Le fait que ce pain particulier soit demandé au Père, signifie qu'il s'agit d'un aliment qui ne peut-être que don du Seigneur et non pas produit par les hommes. Ce pain, c'est Jésus lui-même, source de vie et nourriture de la communauté (Mt 4,4 ; 26,26). Jésus, fils de Dieu, se fait pain pour les hommes afin que ceux qui l'accueillent et sont capables à leur tour de se faire pain pour les autres, deviennent fils du même Père.
C'est ce pain/Jésus qui communique la force de partager généreusement la propre existence et ses propres biens, parvenant à remettre les dettes des autres. Une communauté qui a choisi la béatitude de la pauvreté, et qui a expérimenté que ''il y a plus de bonheur à donner qu'à recevoir'' (Act 20,35), ne peut pas, en effet, être composé de créditeurs et débiteurs (Mt 6,12), mais saura faire du don généreux son propre signe distinctif.
Les béatitudes se terminent avec l'assurance de la protection divine même dans les moments
de persécution (Mt 5,10). De même, la fidélité à Jésus donnera la force à la communauté de rester
ferme même quand arrive l'épreuve suprême (Mt 6,13), celle de la mort infâme de leur maître et la
persécution qui se déchaîne sur ses disciples.

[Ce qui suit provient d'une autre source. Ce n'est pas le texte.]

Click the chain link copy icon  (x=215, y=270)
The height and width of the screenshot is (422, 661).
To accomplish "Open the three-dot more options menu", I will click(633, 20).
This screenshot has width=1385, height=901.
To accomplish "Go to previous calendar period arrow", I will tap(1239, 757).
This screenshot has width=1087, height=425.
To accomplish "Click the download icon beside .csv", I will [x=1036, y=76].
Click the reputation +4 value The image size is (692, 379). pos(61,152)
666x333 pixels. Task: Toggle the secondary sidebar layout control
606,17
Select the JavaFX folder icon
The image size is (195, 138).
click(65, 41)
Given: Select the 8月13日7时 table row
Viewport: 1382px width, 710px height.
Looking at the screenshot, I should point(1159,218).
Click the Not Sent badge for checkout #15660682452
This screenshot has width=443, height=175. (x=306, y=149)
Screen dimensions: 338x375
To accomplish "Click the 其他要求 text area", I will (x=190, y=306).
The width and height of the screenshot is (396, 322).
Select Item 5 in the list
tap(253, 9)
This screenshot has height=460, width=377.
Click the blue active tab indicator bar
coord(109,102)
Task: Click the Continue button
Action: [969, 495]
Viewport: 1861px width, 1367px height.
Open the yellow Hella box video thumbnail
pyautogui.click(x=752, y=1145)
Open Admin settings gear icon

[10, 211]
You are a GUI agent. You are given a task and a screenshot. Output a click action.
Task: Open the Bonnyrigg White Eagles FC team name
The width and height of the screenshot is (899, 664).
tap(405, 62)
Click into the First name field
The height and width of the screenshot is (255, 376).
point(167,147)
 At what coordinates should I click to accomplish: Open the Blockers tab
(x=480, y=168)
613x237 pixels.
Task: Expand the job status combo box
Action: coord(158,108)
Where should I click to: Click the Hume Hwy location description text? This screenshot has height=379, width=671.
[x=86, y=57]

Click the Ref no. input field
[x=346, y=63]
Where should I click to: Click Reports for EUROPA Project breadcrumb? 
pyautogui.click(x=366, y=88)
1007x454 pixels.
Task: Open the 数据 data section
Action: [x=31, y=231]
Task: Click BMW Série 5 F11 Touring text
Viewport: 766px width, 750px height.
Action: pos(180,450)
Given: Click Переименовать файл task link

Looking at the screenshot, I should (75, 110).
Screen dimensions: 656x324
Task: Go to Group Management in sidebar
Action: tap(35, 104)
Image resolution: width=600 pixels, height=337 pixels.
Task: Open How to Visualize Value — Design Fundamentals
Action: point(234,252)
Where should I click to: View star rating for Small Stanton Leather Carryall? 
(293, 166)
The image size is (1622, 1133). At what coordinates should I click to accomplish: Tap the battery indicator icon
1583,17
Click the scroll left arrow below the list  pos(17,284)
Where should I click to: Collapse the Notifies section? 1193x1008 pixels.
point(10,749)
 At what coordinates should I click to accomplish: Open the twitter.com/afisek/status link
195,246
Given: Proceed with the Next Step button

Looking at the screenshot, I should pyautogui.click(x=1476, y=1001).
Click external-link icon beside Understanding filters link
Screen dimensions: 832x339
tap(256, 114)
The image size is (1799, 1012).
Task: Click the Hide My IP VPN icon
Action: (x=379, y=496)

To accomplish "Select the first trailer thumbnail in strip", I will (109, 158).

Le ''Notre Père'' se conclue avec la demande de la communauté d'être préservée de la présence
du mal, image avec laquelle l'évangéliste désigne situations et personnes qui proposent à la
communauté les tentations que le démon (mal par excellence / Mt13,19) a fait subir au Christ dans
le désert. Tant que Jésus reste au centre de la vie de la communauté comme unique maître et guide,
tant que sa parole et son corps alimentent et en font croître les membres, la présence du mal est
exclue.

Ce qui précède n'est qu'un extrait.